Print the data exactly. Pictures stay out.

Stored data entries

:::::

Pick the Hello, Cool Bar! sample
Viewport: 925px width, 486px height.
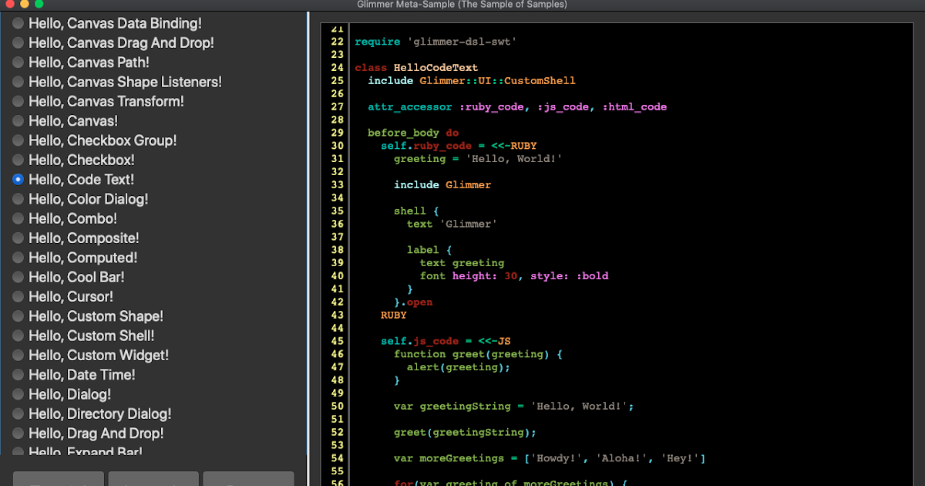[x=19, y=277]
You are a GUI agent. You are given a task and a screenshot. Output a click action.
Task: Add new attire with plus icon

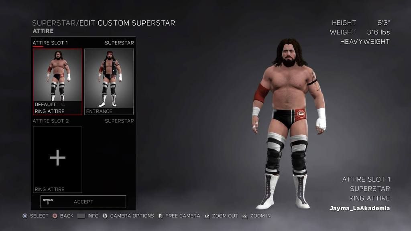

:::::

Exercise response:
Pick the Hello, Cool Bar! sample
Viewport: 925px width, 486px height.
[x=19, y=277]
You are a GUI agent. You are given a task and a screenshot. Output a click action.
Task: Add new attire with plus icon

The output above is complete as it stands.